▶ TEXT EXCERPT
== Segment start ==

Solved: Re: Restart the Controllers 7 mode HA

Anu61 · ‎2019-07-31

We have two controllers in Netaapp FAS8020 ontap 7-mode. HA is enabled and working fine.

All SATA disks are configured in controller 1 and controller 2 has SAS disks.

I would like to restart controllers one by one and check the redundancy.

Since i am new in netapp storage, could anyone tell what needs to check in storage before restarting the controllers?

How the restart will get affect for ESXi host servers?

please help

Regards

Anu

AlexDawson · ‎2019-07-31

Hi there!

First step is to login to each controller/node. From here, you want to verify that the storage is visible to both nodes, and that the network interfaces will failover appropriately.

To check the health of the backend storage connections, run the command: "sysconfig -a" to show the system status. You are looking for a line that says:

System Storage Configuration: Multi-Path HA

The next step is to view the network interface running status and failover status. Two commands for this: rdfile /etc/rc and ifconfig -a

From the output of the /etc/rc file, see which IPs failover to which ports on the other controller (partner statement). On the partner system, check those ports exist, and vis-versa. You are welcome to post the output of those files here for us to review, but I encourage you to redact any information that may expose external IPs or company names.

It is not that friendly, and we have updated this mechanism significantly in newer versions of ONTAP.

Then you want to check that the hosts using storage will tolerate the up-to-30 second blip during failover (usually much shorter, but plan for worst case). If running iSCSI or FC, ensure ALUA is setup and that hosts can see targets on both controllers.

Assuming all is configured correctly, it should all go smoothly.

Hope this helps!

View solution in original post

AlexDawson · ‎2019-07-31

Hi there!

First step is to login to each controller/node. From here, you want to verify that the storage is visible to both nodes, and that the network interfaces will failover appropriately.

== Segment end ==

▶ WORK ITEM A
Summarize the forum thread on restarting NetApp controllers in two sentences.
▶ WORK ITEM B
Translate this sentence from the forum thread on restarting NetApp controllers into Spanish: "From here, you want to verify that the storage is visible to both nodes, and that the network interfaces will failover appropriately."

▶ EXTRACTED MATERIAL
== Segment start ==

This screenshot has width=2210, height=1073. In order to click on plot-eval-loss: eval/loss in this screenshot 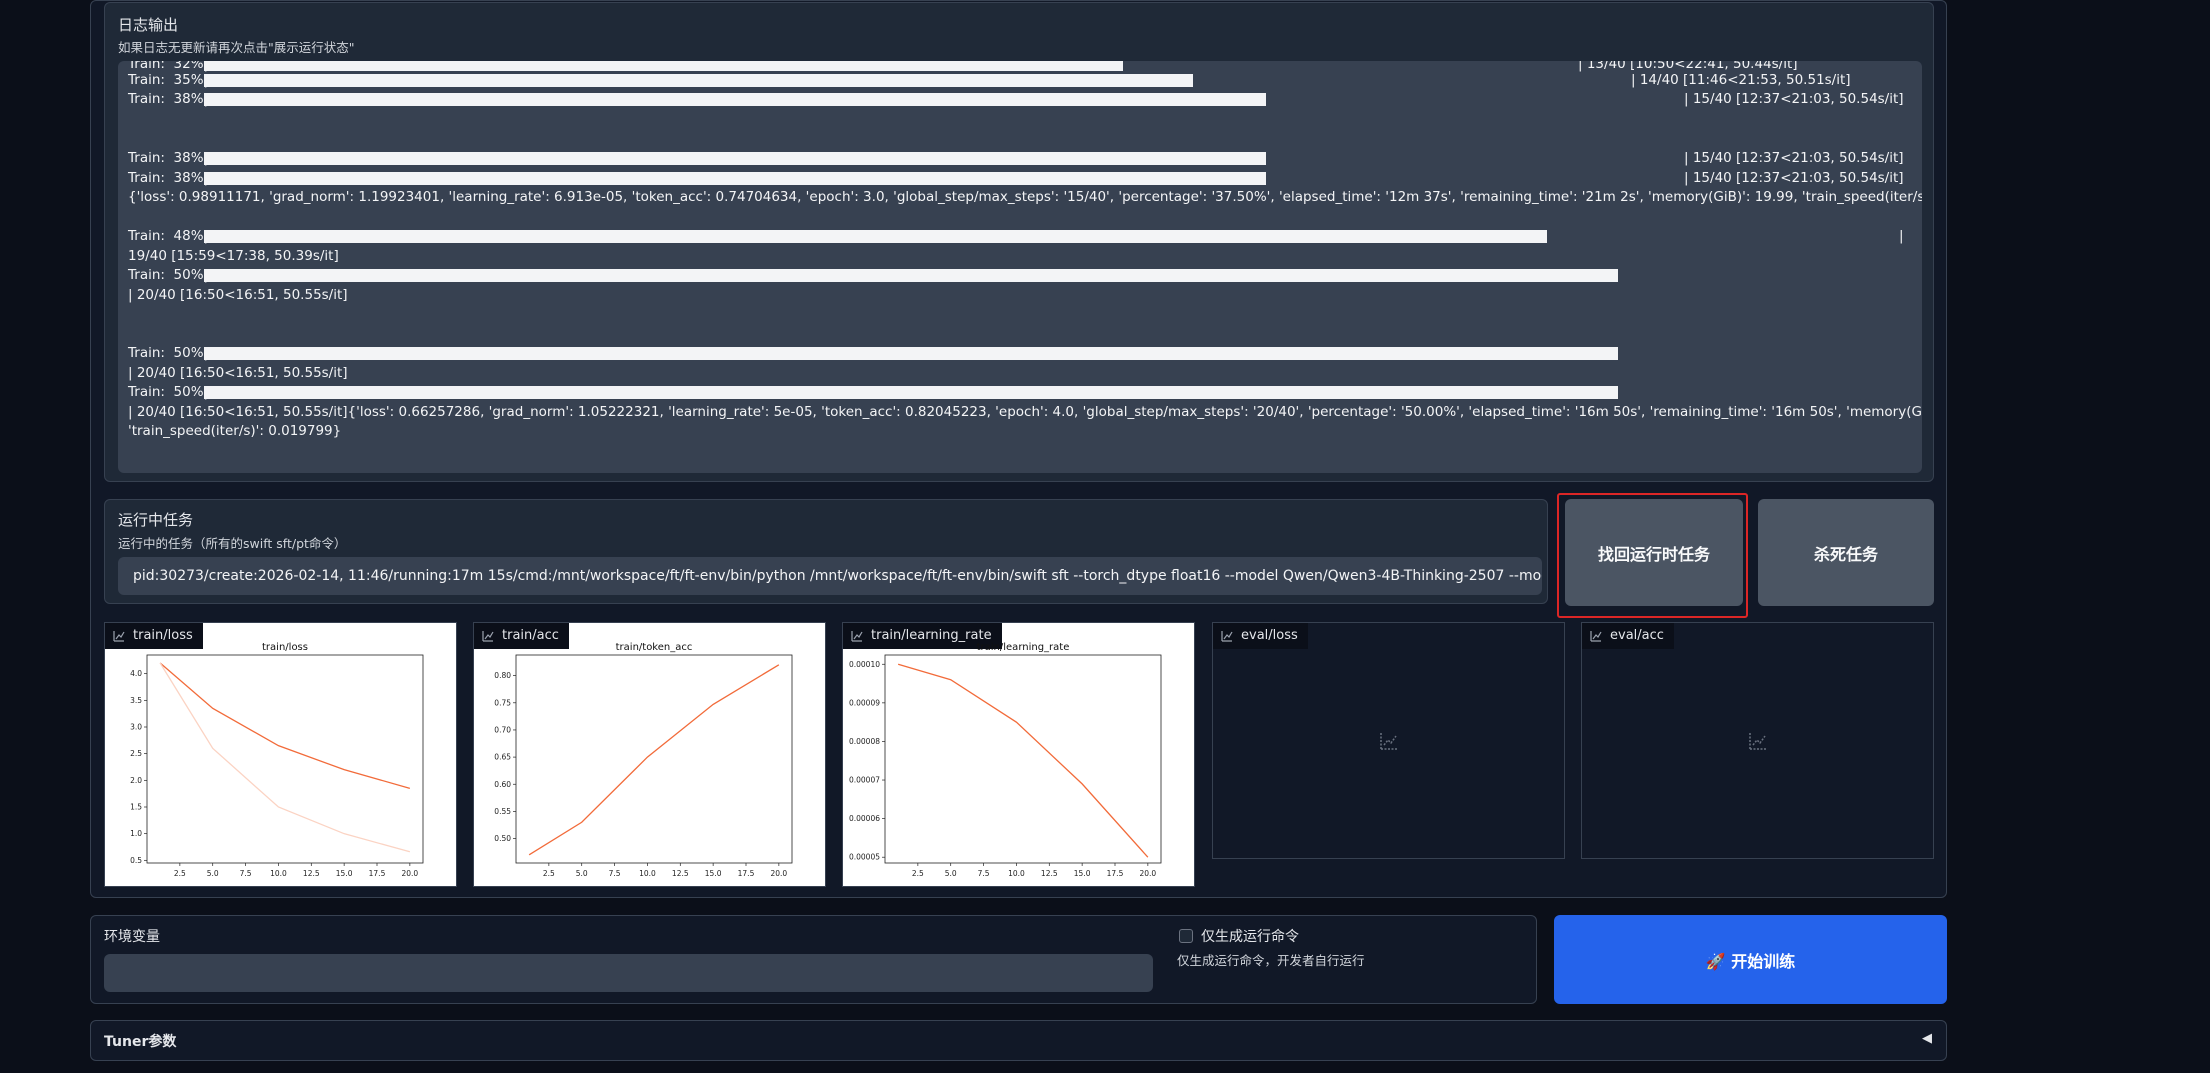, I will do `click(1388, 740)`.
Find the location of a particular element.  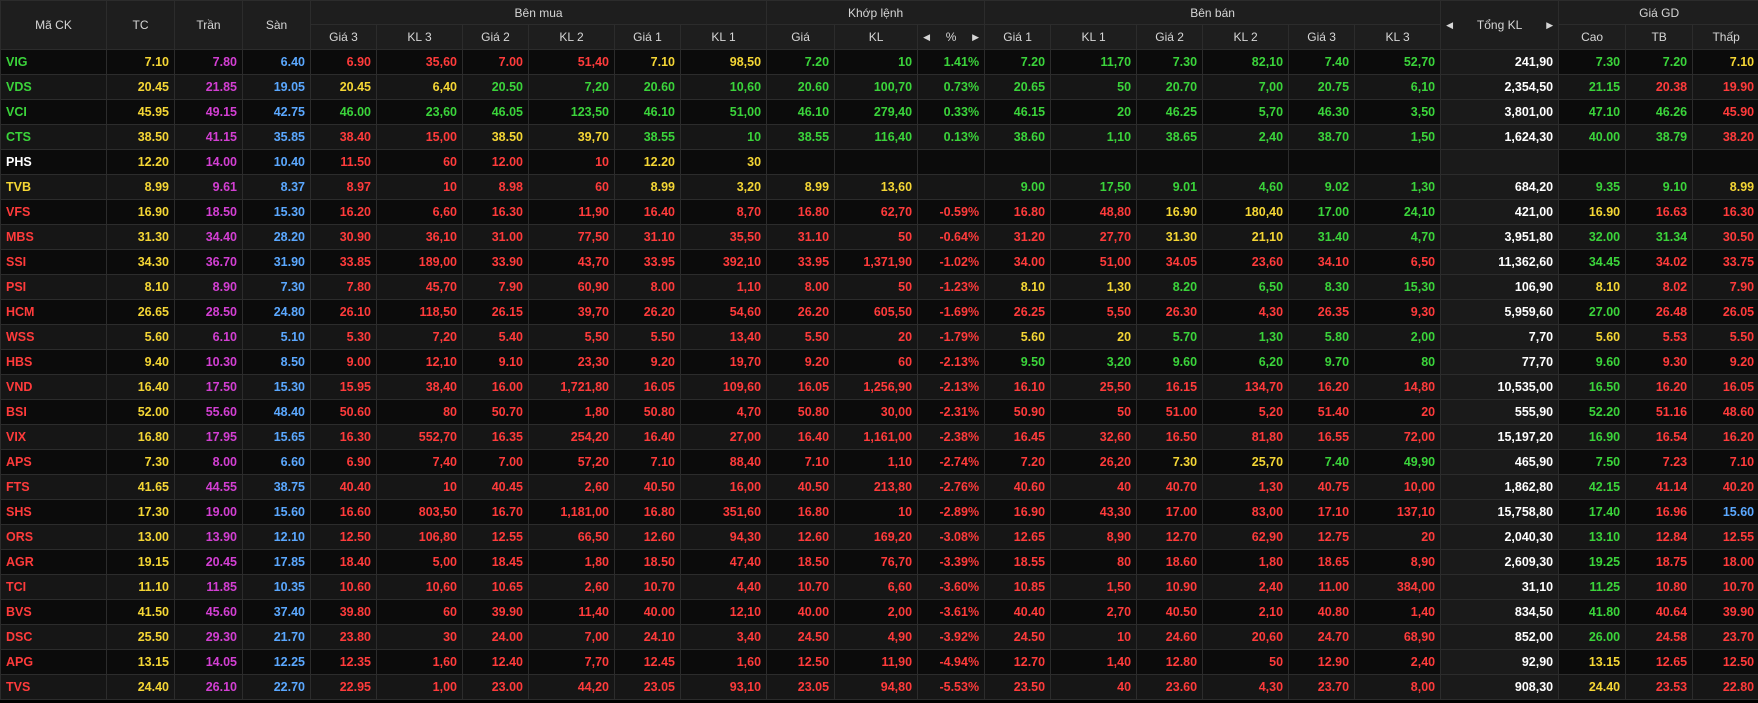

col-floor: Sàn is located at coordinates (276, 25).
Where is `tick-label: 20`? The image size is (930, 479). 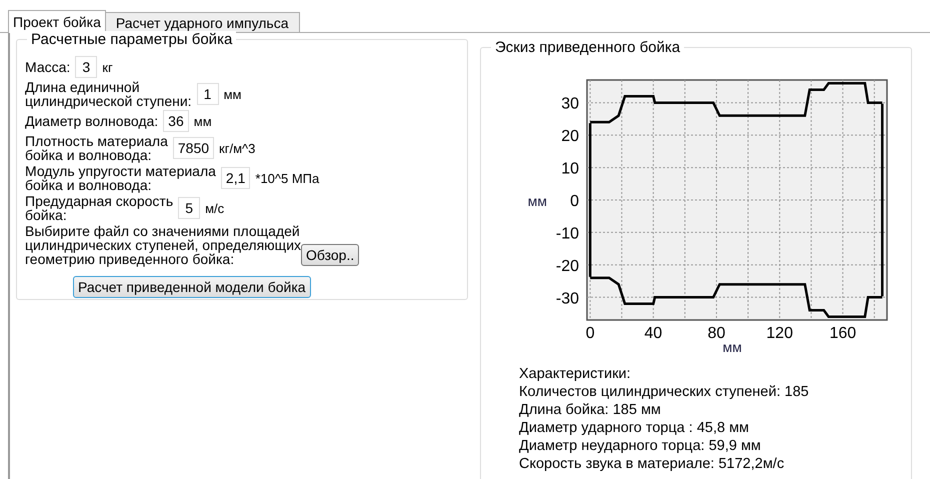
tick-label: 20 is located at coordinates (570, 137).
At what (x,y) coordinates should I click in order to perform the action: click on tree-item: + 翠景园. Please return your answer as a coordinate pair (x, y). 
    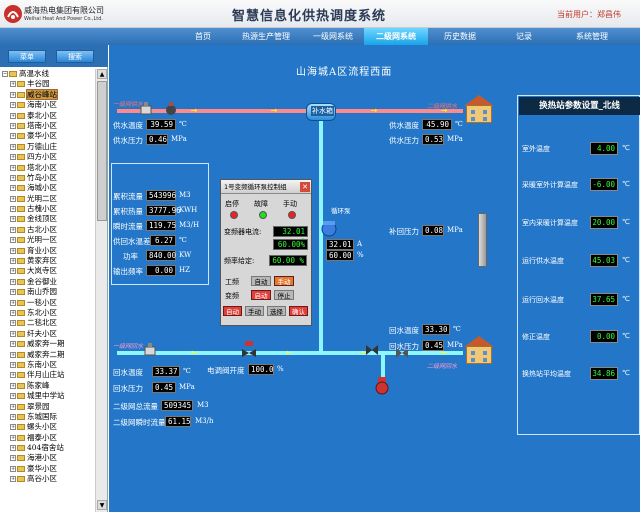
    Looking at the image, I should click on (47, 407).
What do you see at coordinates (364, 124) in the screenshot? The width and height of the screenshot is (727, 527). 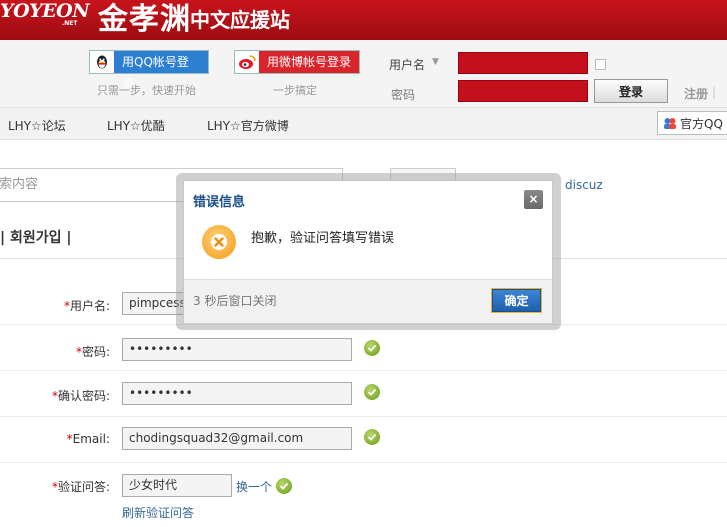 I see `nav-bar: LHY☆论坛 LHY☆优酷 LHY☆官方微博 官方QQ` at bounding box center [364, 124].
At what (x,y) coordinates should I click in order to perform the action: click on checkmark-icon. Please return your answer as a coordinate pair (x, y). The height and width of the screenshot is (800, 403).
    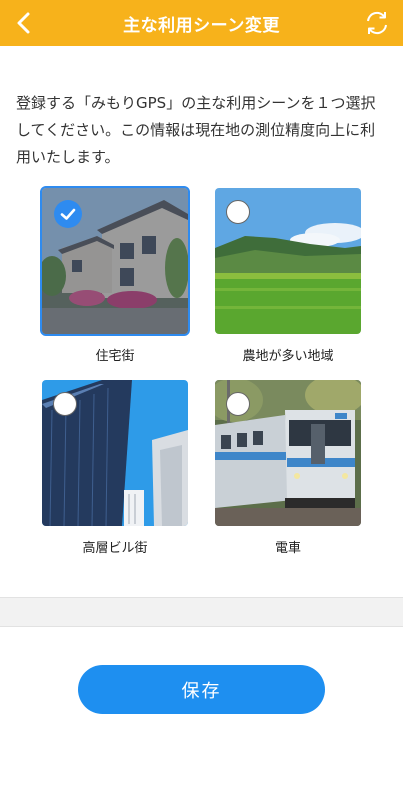
    Looking at the image, I should click on (68, 214).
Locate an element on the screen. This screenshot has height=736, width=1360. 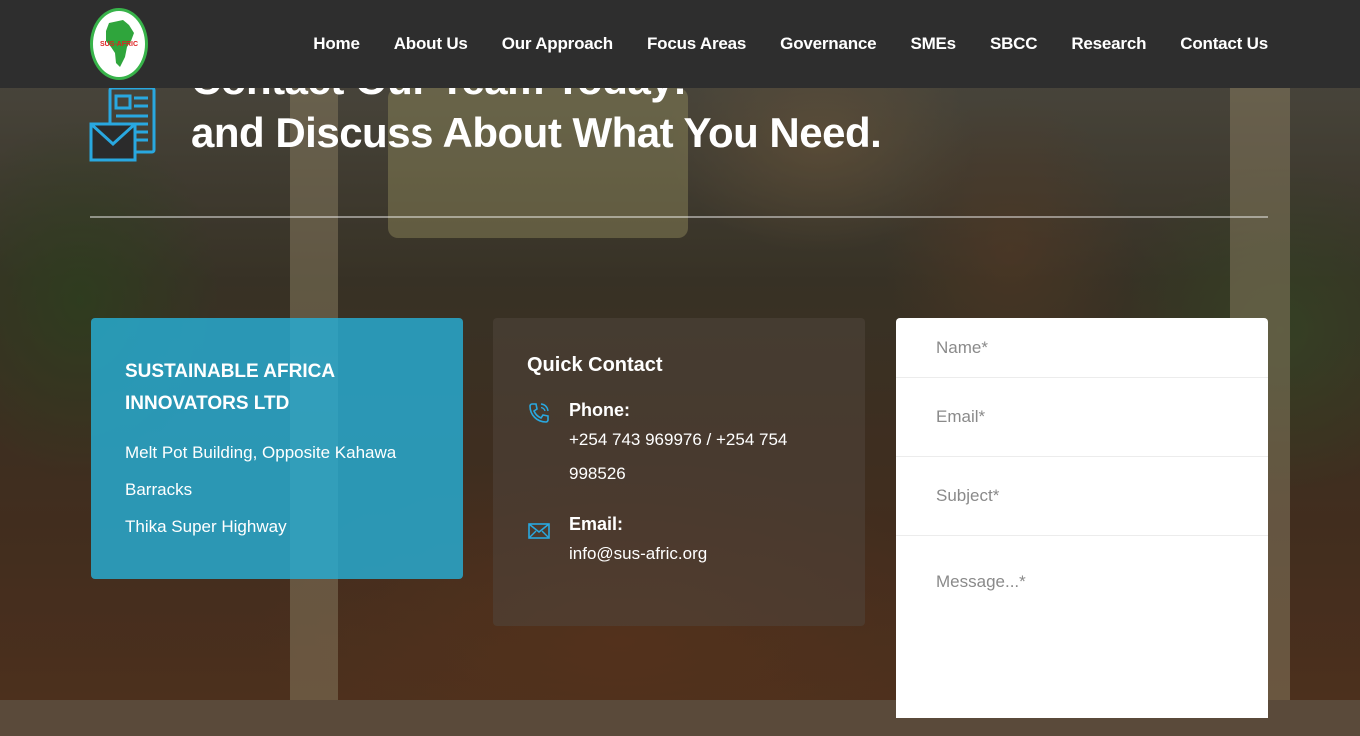
nav-our-approach: Our Approach is located at coordinates (558, 44).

== Segment end ==

▶ EXPECTED ANSWER A
A user with two HA-enabled controllers in a NetApp FAS8020 running ONTAP 7-mode asks what to check before restarting them one by one and how the restart will affect ESXi host servers. The reply advises logging in to each node, running "sysconfig -a" to confirm a Multi-Path HA storage configuration, checking interface failover with "rdfile /etc/rc" and "ifconfig -a", and making sure the hosts can tolerate a failover pause of up to 30 seconds.

▶ EXPECTED ANSWER B
Desde aquí, conviene verificar que el almacenamiento sea visible para ambos nodos y que las interfaces de red realicen la conmutación por error de forma adecuada.